[PATCH] Change base mutex implementations to use STL-provided mutexes

Aaron Ballman aaron.ballman at gmail.com
Fri Jun 6 13:15:46 PDT 2014


On Fri, Jun 6, 2014 at 4:10 PM, Chandler Carruth <chandlerc at gmail.com> wrote:
>
> On Fri, Jun 6, 2014 at 12:32 PM, Alp Toker <alp at nuanti.com> wrote:
>>
>> Hi Zachary,
>>
>> In LLVM platform-specific code goes in the implementation files (.inc) and
>> never in the portable headers. Certainly for a high-level class like Mutex I
>> wouldn't expect to see platform-specific conditionals exposed.
>>
>> A couple of exceptions have slipped in like Support/FileSystem.h and
>> Support/Process.h with ifdef WIN32 but those are meant to get fixed at some
>> point.
>
>
> While you may be describing the current situation, I don't think that this
> is really a strong rule than many LLVM developers feel constrained by, and I
> wouldn't want it to be.
>
> I think the important rule is subtly but importantly different: the header
> files must, ultimately, be portable. Where possible, it is useful to isolate
> platform specific code away from header files, but it is not always possible
> or desirable.
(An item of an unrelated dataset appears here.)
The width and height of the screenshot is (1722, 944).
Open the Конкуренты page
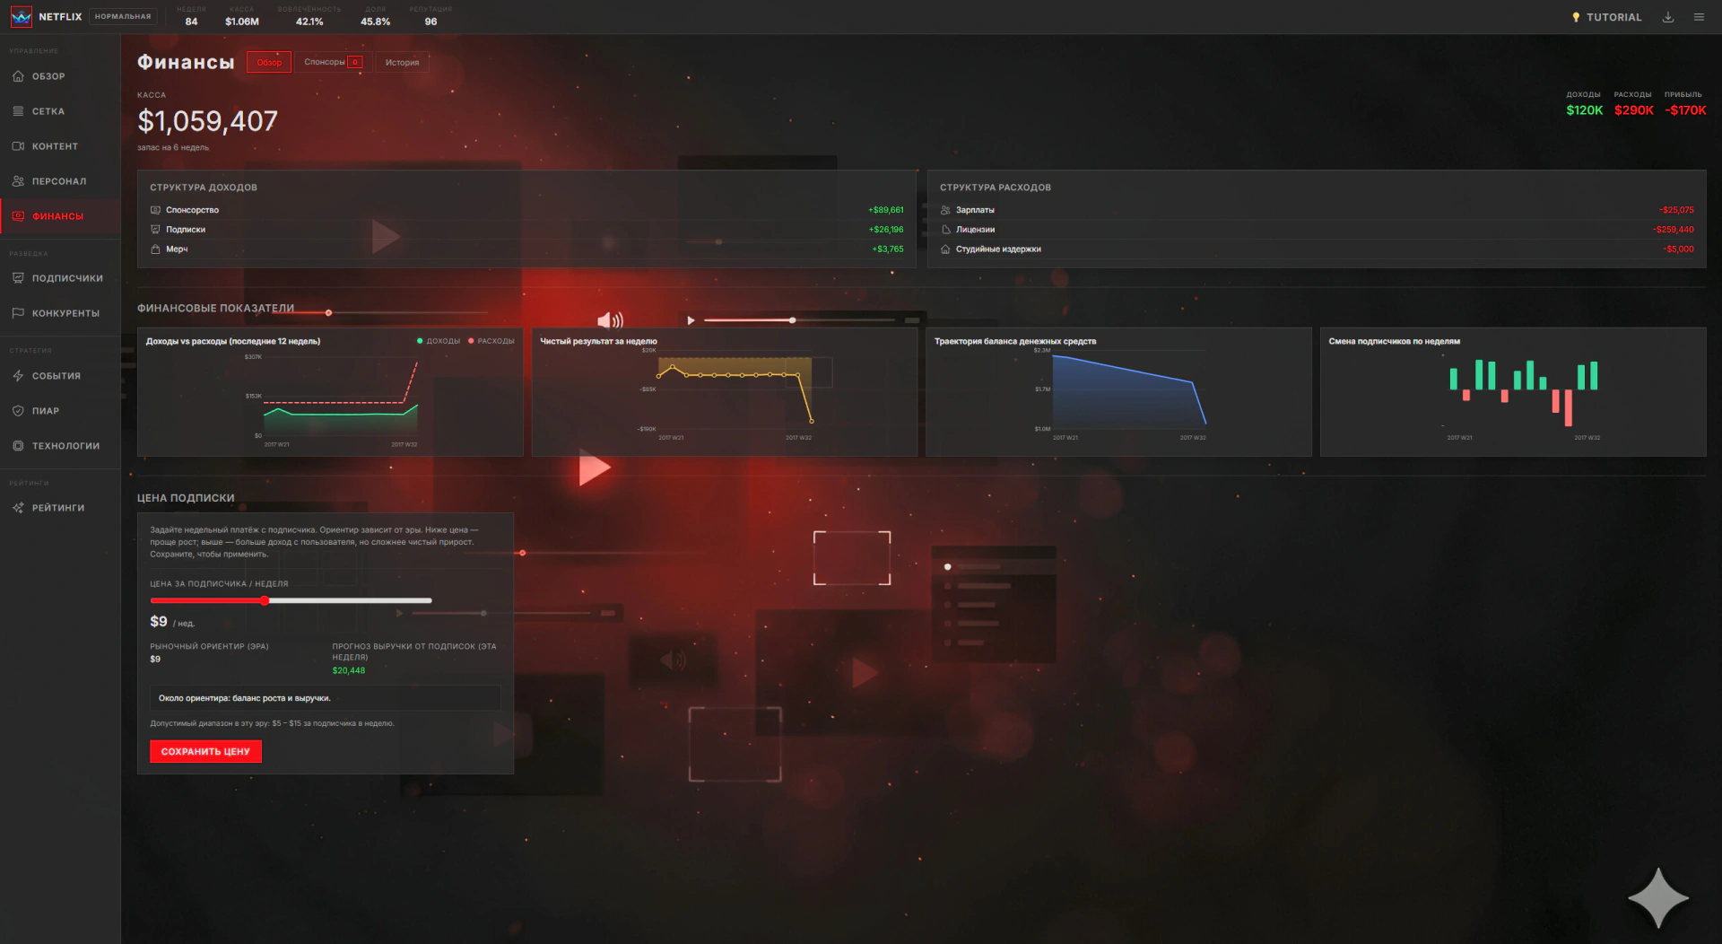coord(59,313)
Either way, the header file needs to carefully manage any
> platform specifics involved to ensure it works correctly and reliably across
> platforms.
>
> One example of this (but not necessarily a *good* example -- I would use a
> different technique) is our DataTypes.h which is generated at
> configure/cmake time.
>
> I think it is entirely possible that the correct thing to do for some parts
> of Support is to include windows.h with appropriate control of macros and
> behind appropriate guards. I say it is "possible" because I don't know very
> much about the *specific* case of windows.h and its problems. Perhaps there
> are specific problems with it that make it intractable to use in this way
> even on Windows. But the general concept seems fine when useful. Similarly,
> if we wanted to include a Mac OS X header file to access a synchronization
> or other primitive provided by the OS, it would seem reasonable to include
> that header, again provided sufficient care and guards are used to make sure
> the header, as a whole, remains a reliable header for other projects to use
> on each platform.

Windows.h may be a special case because it's a catch-all header that
brings in a *lot* of stuff. As Reid pointed out, for instance, this
would break compilation of COFF.h.

For the time I've been doing Win32 work on Clang and LLVM, the policy
has been that Windows includes should live in the implementation
files, not in the header files. Of course, there are exceptions to
every rule -- I just don't think this one is an exception.